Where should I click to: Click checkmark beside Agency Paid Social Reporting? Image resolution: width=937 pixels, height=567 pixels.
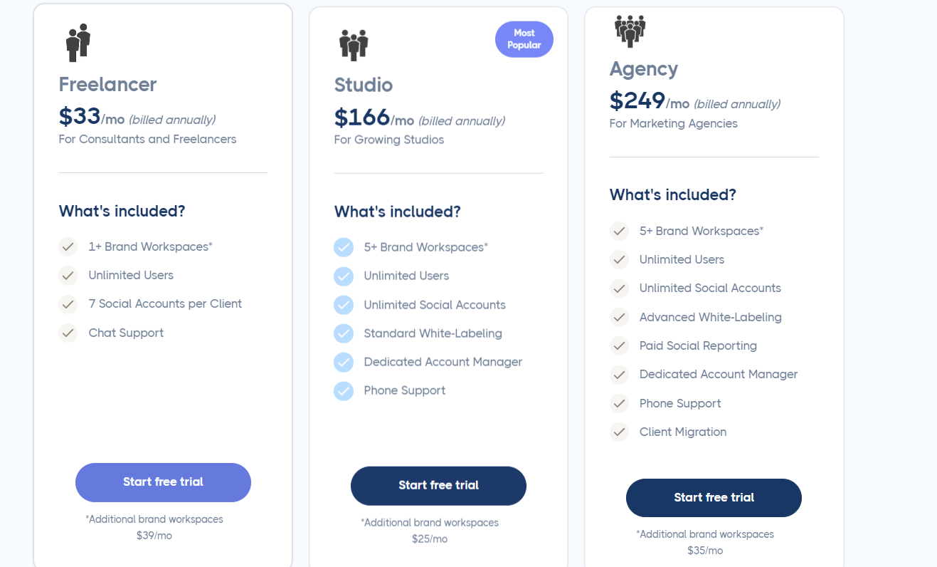[x=620, y=345]
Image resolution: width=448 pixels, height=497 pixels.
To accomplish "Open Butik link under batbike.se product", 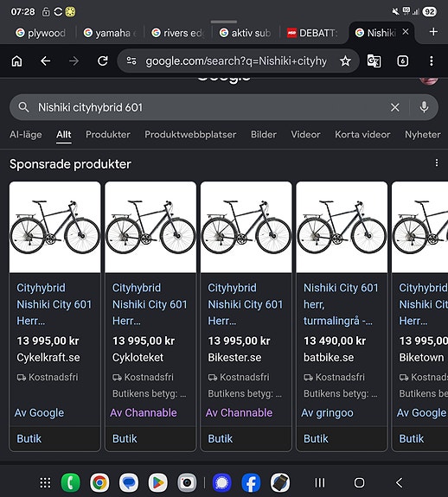I will (316, 439).
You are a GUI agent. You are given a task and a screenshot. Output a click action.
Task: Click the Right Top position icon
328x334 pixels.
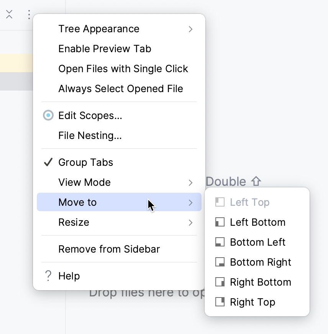tap(220, 302)
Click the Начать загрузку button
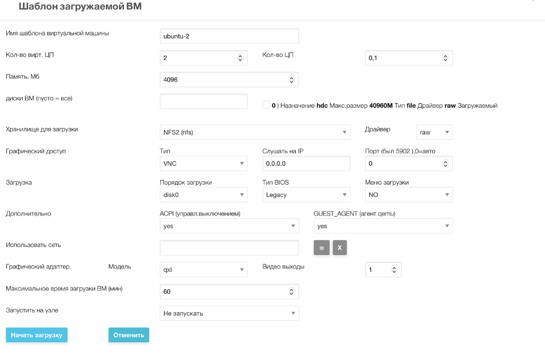 pos(37,335)
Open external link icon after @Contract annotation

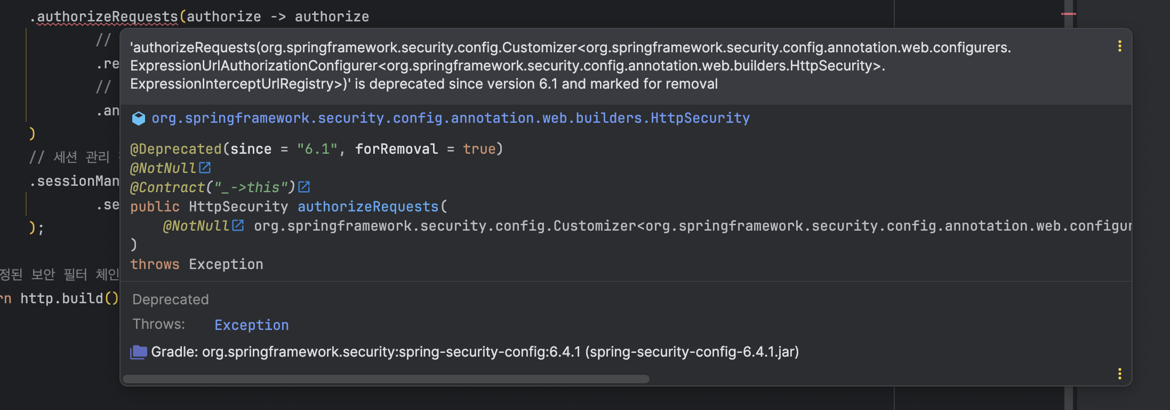[304, 187]
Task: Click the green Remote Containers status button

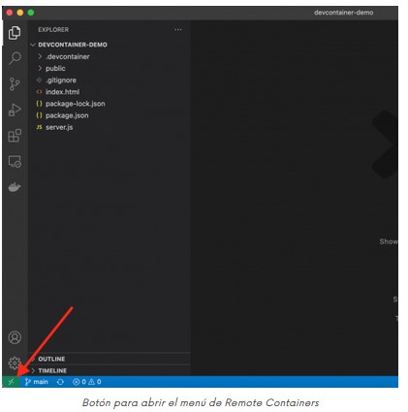Action: click(11, 382)
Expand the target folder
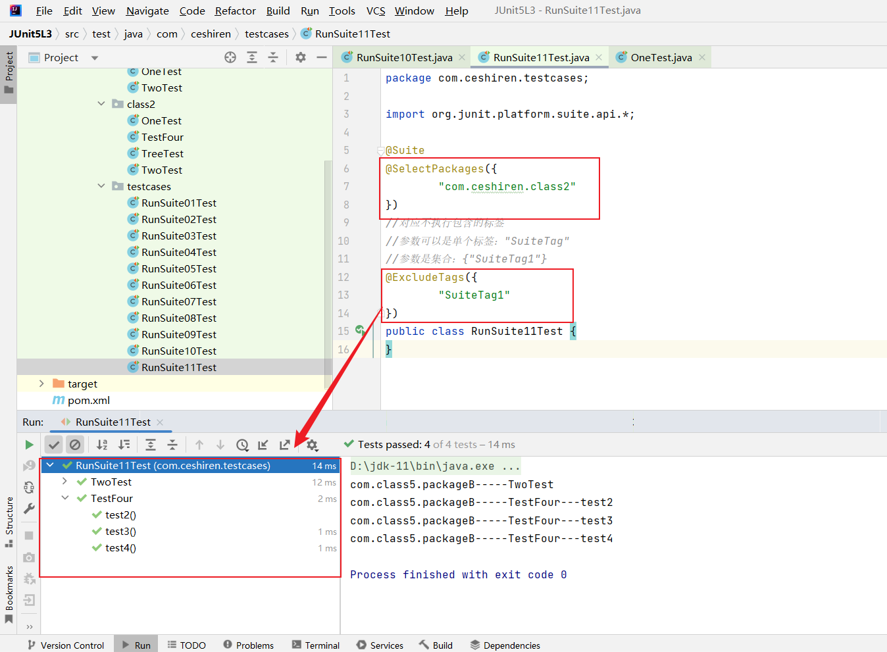 [41, 384]
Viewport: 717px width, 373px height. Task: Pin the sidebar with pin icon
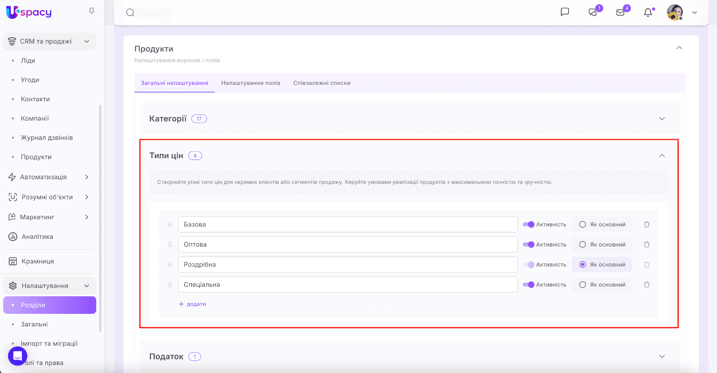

=======

What the task requires:
The answer must consist solely of the lines from the line containing "Task: Click the green" to the end of the data, reproduced exactly, with every picture left out.

Your solution:
Task: Click the green Remote Containers status button

Action: click(11, 382)
Expand the target folder
 [41, 384]
Viewport: 717px width, 373px height. Task: Pin the sidebar with pin icon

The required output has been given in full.